> **What you have to do**
Please reproduce the listing from the line with "managed (308, 1028)" to the line with "make [208, 780]", swapping "center point" for "midpoint" and leaving everything else untouched.

######

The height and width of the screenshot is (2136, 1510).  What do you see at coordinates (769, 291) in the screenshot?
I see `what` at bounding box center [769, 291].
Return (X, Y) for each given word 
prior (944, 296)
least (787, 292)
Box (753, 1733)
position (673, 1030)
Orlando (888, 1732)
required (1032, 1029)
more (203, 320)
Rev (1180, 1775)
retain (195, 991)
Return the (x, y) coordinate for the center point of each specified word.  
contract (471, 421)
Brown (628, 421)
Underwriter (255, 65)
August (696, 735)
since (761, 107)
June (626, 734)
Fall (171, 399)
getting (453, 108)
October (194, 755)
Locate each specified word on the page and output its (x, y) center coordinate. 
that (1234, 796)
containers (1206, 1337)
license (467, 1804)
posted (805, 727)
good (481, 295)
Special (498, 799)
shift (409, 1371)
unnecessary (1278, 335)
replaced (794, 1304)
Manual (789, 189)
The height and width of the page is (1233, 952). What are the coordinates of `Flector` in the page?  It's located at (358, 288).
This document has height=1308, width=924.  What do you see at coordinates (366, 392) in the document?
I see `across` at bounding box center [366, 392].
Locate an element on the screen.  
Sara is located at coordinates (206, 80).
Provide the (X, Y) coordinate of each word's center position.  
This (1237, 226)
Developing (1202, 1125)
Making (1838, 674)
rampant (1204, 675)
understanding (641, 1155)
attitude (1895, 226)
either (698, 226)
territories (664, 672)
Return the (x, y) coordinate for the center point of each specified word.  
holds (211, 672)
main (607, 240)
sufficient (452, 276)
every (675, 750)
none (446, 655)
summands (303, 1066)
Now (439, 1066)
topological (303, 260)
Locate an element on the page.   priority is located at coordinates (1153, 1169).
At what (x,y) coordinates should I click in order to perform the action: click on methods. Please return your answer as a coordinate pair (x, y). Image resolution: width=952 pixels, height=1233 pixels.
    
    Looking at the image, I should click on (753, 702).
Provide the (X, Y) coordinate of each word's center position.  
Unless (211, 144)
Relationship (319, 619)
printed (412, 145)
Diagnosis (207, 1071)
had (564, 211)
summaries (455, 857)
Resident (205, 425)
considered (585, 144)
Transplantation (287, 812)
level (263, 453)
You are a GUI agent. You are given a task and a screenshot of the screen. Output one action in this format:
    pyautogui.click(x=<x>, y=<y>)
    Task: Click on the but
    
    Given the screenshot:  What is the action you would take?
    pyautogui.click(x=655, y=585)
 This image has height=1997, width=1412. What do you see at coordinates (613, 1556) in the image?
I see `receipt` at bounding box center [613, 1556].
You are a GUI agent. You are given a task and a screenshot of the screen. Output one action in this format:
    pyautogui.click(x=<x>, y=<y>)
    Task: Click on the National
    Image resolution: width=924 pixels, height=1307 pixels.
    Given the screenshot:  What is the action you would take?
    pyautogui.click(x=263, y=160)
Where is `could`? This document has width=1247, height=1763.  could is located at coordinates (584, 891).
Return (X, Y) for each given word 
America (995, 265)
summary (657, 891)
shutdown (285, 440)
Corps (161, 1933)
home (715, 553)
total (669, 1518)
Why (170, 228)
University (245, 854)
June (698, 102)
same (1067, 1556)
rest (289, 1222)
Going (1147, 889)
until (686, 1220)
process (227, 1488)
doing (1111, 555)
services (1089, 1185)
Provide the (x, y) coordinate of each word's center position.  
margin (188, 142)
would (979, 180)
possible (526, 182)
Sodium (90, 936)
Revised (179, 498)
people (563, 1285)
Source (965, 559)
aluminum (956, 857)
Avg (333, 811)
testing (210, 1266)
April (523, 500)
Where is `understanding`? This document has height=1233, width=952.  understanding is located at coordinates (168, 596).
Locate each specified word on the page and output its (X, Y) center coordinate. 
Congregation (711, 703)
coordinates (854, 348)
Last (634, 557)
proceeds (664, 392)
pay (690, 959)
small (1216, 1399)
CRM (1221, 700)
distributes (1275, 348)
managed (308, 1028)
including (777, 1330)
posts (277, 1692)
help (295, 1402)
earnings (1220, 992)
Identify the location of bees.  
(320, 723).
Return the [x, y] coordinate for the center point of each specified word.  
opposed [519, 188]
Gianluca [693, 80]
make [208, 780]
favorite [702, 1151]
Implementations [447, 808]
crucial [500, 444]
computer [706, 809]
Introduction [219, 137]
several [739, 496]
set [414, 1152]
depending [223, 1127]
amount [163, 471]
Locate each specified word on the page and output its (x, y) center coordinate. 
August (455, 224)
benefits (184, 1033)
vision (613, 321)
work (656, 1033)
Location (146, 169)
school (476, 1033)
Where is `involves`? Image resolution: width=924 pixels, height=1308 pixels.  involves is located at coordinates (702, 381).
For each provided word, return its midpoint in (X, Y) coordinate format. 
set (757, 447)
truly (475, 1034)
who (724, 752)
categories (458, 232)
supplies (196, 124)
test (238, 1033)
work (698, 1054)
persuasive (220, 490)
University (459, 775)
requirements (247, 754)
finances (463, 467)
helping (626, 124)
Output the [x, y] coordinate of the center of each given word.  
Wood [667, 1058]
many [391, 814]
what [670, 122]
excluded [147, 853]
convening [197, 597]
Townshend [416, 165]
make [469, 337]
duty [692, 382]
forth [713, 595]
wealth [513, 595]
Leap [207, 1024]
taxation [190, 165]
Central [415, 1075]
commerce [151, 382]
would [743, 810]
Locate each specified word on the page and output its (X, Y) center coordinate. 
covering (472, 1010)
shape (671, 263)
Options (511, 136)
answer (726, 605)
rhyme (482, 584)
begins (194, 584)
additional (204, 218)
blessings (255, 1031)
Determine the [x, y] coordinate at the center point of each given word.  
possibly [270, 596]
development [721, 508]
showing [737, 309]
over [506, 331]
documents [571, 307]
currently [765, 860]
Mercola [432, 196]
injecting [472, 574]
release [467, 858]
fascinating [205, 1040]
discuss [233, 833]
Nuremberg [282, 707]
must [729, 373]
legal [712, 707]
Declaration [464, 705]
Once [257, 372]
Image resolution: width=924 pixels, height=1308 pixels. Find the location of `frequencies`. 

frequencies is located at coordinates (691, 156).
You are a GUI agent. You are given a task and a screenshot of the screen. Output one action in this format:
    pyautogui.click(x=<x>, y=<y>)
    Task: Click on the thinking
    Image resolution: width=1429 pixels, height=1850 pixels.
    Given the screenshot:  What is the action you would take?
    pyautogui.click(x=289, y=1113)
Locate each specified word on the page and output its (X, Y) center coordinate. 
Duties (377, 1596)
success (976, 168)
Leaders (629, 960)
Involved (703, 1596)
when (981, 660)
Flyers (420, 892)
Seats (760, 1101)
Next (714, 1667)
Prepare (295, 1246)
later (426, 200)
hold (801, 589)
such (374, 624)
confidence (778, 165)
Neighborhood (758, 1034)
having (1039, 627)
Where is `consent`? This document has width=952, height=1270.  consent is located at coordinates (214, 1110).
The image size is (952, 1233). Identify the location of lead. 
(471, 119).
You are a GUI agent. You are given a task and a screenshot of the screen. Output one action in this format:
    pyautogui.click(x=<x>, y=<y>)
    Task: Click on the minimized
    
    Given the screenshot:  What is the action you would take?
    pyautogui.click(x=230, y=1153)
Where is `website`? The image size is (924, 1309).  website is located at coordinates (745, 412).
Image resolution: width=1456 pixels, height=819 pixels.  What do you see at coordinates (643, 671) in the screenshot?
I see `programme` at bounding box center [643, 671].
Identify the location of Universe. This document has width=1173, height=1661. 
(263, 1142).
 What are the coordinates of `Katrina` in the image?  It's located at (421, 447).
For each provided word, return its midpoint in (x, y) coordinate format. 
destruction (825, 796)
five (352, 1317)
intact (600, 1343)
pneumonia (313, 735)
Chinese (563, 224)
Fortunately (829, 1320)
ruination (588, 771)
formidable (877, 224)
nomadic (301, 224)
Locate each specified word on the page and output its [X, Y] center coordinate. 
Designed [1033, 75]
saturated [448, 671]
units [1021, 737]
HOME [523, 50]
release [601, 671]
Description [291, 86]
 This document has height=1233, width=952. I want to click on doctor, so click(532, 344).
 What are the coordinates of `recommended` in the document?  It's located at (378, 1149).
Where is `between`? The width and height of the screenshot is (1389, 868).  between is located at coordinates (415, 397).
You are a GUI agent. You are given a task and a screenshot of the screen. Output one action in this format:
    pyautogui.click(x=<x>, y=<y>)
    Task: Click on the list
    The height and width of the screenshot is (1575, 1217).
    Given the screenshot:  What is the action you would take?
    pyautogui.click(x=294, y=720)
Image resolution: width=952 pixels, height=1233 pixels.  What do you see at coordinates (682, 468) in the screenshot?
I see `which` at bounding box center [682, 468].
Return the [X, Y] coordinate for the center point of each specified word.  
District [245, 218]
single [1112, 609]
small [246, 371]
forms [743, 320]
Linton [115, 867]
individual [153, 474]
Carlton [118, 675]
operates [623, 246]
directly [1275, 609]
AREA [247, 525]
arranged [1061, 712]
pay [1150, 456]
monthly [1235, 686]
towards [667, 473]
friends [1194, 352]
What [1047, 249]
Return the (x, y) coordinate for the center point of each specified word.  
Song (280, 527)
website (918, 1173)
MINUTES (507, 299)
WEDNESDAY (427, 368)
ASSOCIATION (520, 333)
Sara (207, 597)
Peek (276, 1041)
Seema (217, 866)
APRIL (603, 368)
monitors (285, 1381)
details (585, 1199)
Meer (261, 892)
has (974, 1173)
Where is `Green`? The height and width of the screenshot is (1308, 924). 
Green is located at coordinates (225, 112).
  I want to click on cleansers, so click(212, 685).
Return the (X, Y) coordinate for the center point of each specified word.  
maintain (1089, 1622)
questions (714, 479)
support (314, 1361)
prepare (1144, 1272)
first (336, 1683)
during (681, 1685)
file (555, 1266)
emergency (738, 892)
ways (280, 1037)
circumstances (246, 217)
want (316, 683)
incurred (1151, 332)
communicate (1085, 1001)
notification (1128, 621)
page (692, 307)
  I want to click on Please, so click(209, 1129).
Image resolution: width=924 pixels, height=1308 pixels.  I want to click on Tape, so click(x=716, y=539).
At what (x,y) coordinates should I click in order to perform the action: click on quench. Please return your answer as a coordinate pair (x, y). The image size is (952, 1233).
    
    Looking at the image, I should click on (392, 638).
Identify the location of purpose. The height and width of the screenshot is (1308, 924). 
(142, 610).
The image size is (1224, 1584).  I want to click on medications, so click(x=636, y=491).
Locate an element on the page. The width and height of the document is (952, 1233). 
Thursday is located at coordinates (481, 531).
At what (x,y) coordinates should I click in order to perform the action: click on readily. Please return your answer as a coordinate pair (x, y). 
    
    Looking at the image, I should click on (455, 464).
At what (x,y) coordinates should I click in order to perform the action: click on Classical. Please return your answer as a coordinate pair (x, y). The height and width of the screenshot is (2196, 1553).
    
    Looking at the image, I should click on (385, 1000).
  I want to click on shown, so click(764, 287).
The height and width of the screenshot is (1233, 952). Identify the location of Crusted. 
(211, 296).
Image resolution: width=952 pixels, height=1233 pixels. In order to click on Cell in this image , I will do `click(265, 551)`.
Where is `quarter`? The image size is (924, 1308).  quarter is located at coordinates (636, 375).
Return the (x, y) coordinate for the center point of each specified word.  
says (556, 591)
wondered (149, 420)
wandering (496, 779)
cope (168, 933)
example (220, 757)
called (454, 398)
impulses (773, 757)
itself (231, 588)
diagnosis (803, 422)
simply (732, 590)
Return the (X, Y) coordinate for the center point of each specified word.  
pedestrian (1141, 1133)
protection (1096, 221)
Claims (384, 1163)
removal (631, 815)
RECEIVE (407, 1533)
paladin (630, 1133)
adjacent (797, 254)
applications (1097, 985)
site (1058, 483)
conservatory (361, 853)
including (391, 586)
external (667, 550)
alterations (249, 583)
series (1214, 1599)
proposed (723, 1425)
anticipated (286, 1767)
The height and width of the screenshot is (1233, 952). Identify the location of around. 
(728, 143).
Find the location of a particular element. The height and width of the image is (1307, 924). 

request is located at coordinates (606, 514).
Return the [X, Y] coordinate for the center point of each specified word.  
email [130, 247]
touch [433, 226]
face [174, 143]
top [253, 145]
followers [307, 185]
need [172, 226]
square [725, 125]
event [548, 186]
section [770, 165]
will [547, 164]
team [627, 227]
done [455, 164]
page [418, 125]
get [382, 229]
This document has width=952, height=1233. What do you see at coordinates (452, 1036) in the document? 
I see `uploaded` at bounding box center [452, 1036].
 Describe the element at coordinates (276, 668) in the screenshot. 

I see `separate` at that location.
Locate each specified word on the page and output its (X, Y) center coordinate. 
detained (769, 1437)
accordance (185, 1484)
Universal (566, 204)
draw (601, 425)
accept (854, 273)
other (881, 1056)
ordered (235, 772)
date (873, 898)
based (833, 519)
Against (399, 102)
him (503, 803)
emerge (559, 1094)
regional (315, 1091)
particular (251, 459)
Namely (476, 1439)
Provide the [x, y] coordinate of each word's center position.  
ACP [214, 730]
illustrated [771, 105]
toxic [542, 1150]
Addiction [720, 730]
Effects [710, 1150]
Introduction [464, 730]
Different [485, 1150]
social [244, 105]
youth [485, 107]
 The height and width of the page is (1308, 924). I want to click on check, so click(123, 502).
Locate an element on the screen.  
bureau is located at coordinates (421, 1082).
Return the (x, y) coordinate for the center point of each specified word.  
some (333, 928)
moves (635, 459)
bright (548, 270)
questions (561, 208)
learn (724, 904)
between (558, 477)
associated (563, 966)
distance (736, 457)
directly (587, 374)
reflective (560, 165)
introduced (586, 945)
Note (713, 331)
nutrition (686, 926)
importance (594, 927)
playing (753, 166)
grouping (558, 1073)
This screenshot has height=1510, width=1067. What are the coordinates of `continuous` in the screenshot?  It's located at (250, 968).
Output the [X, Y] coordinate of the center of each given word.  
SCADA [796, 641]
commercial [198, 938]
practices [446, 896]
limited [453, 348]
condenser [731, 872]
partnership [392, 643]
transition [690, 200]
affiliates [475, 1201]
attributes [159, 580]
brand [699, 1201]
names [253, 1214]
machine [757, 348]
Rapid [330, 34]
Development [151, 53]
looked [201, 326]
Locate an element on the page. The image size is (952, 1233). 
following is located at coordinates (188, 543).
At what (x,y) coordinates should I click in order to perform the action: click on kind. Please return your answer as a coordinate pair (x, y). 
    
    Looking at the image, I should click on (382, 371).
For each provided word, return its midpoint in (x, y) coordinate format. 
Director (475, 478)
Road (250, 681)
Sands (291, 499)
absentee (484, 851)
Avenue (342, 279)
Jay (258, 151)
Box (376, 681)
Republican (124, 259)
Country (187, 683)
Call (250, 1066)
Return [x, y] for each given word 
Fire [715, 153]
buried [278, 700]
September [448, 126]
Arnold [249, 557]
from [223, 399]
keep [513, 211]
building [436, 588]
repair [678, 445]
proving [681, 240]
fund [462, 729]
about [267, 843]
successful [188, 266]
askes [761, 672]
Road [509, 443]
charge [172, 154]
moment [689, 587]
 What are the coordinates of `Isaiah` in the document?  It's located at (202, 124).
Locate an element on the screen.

######

> **Exercise solution**
managed (308, 1028)
including (777, 1330)
posts (277, 1692)
help (295, 1402)
earnings (1220, 992)
Identify the location of bees.  
(320, 723).
Return the [x, y] coordinate for the midpoint of each specified word.  
opposed [519, 188]
Gianluca [693, 80]
make [208, 780]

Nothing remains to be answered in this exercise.